Martin Deutsch/Flickr. Creative Commons.
National government policies seek to facilitate the movement of some individuals while immobilising others. ‘Good migrants’, who have relatively easy access to visas and to the labour market, often find work in well-paid, highly skilled jobs. In contrast, those seeking work in low-skilled, low-paid, and less formalised sectors are generally made to feel less welcome. Although understood to be necessary for the capitalist economy, states attempt to deter this latter group from coming or to encourage them to leave, including by attenuating their access to legal and social protections.
These migrants thus frequently find themselves living in situations of precarity; many work illegally, many are highly vulnerable to exploitation.
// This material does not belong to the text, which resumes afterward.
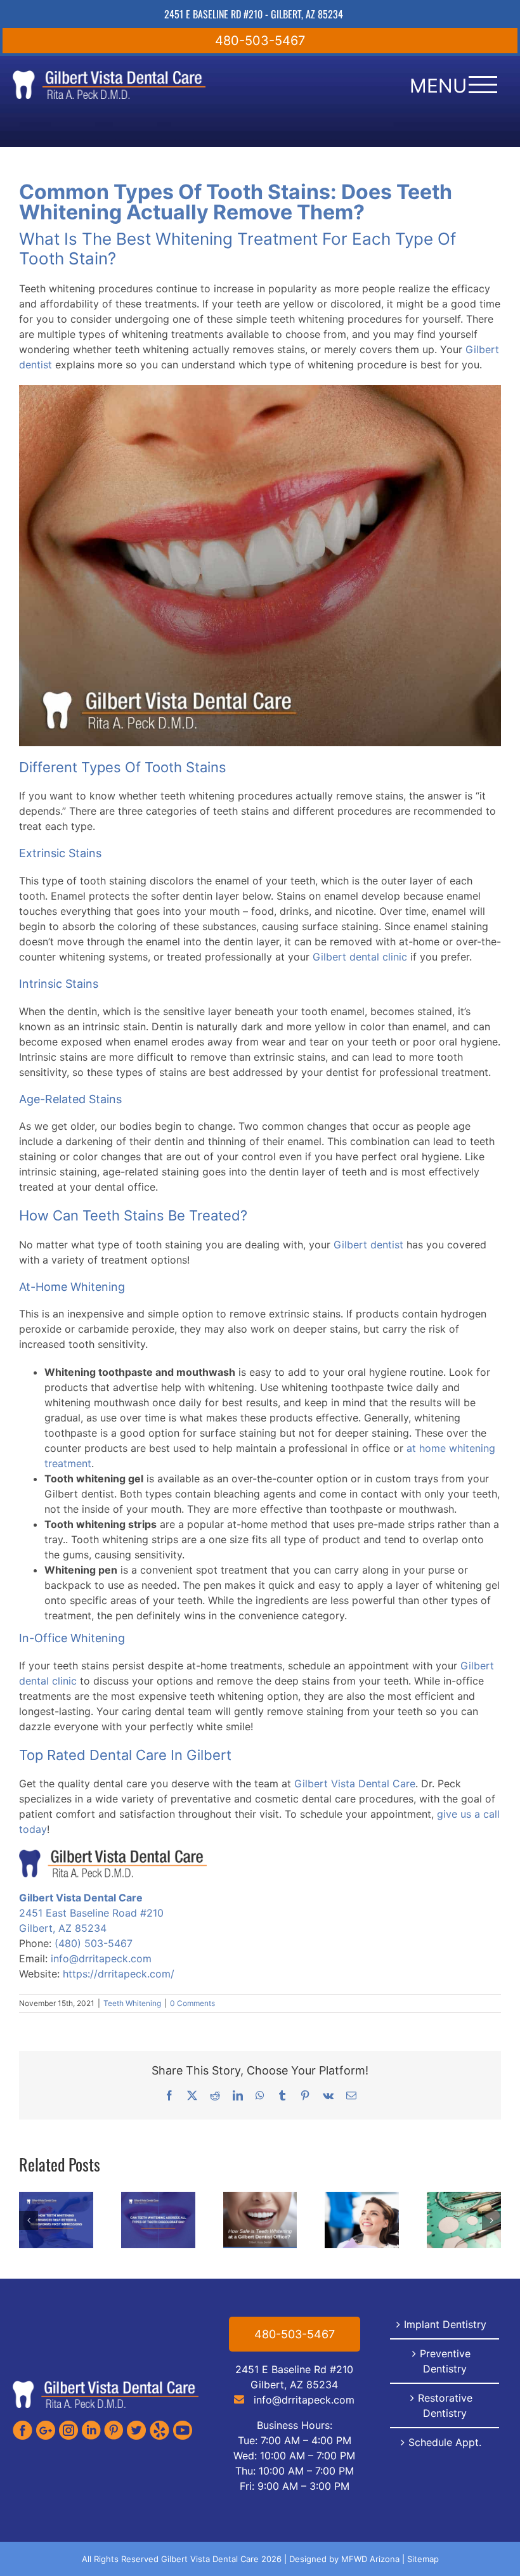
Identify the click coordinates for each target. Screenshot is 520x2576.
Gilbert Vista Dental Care (354, 1783)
Such migrants are oftentimes framed as victims or as ‘modern slaves’, but, depending on the context, they are also referred to as criminals and as drains on society. The UK’s 2015 Immigration Bill, which is currently making its way through the British parliament, takes the latter approach by framing migrant labour as a threat to national economic security. If passed into law, this new bill will exacerbate the vulnerability of migrant workers and further undermine their ability to exert rights. The articles in this series lay bare the flaws of the bill and demonstrate the ways in which they will compound the problems faced by migrant labour in the United Kingdom.
Targeting the vulnerable
The UK’s 2015 Immigration Bill follows on the heels of the Modern Slavery Act, which was passed into law earlier this year. The purported aim of this latter piece of legislation was to decrease the incidence of forced labour in the UK by increasing the penalties perpetrators face if they are prosecuted. This approach will likely achieve only very limited gains in victim protection, as critiques on Beyond Trafficking and Slavery make clear, and now the Immigration Bill has the potential to further undermine the same group of workers that the Modern Slavery Act purports to protect. Its provisions will almost certainly push migrant workers, particularly those working without papers, deeper underground. In doing so, it will increase the likelihood that migrants will be exploited, coerced, and forced into labour. In short, it threatens those very workers who, only a few months ago, were ‘victims’ encouraged to seek help from the state and police.
Sonia McKay and Alice Bloch kick us off with a critique of plans to increase employer sanctions for hiring unauthorised workers. By focusing on undocumented workers generally, rather than on those specifically in situations of forced labour, they present a more complex picture of the employer-worker relationship than is usually discussed. Some employers, for example, give jobs to undocumented workers because of personal connections or because they feel they have a duty to support the vulnerable.
Katie Bales then analyses the implications of the bill for families and children, particularly the provision that would remove support for families refused asylum in the UK. One likely effect of this would be to make many families homeless, yet Bales argues that the precise families facing destitution would be determined more or less through a postcode lottery. Such hardship clearly has implications in terms of vulnerability, again suggesting that the bill would drive people with no right to work deeper underground in order to survive.
Lucy Mayblin discusses how challenges associated with asylum seekers in the UK have come about as a consequence of previous immigration controls. She asks whether the #refugeeswelcomeUK movement, which has gained steam over the summer, has the capacity to better focus public attention on the boring but extremely important process of legislating migrant rights.
Finally, Paul Blomfield wraps up the series with a scathing review of the bill as it stands today. Blomfield, a labour MP who has long engaged with issues of modern slavery, sat on the parliamentary committee in the House of Commons that scrutinised the immigration bill. He argues that the purported aims of the bill directly contradict those of the Modern Slavery Act, and that victims of slavery will be made to pay for the abuses that they have suffered.
As a whole, this collection of critical responses to the 2015 Immigration Bill illuminates the ways in which government policy can and does create the conditions necessary for migrant worker exploitation, including situations of forced labour. While liberal democracies such as the UK claim to protect and respect human rights and the rule of law, they nevertheless wilfully produce vulnerability and marginalisation amongst groups effectively excluded from the right to have rights because they crossed international borders. We hope that this collection will draw attention to this particular piece of legislation and promote more conversations about how it might impact not just an excluded underclass, but the whole of society as a whole.